Instruction: From the data below, extract every line that contains the string "defines". The match is case-sensitive.

-=-=-

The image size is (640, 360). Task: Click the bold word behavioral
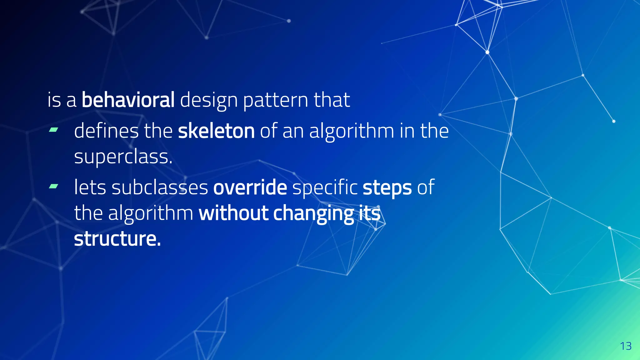(128, 100)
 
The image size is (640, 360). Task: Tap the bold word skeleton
(216, 131)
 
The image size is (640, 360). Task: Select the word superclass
(123, 157)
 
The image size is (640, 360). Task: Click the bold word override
(250, 188)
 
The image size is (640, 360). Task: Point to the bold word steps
(387, 188)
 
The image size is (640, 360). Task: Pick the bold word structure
(117, 239)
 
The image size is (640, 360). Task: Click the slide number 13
(626, 346)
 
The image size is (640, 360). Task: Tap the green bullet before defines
(53, 130)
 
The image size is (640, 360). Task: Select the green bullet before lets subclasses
(53, 187)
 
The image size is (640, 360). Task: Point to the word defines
(106, 131)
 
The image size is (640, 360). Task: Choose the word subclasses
(160, 188)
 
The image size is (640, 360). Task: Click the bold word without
(233, 213)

-=-=-

Exercise solution:
The image size is (640, 360). Task: Tap the green bullet before defines
The image size is (640, 360). Task: Point to the word defines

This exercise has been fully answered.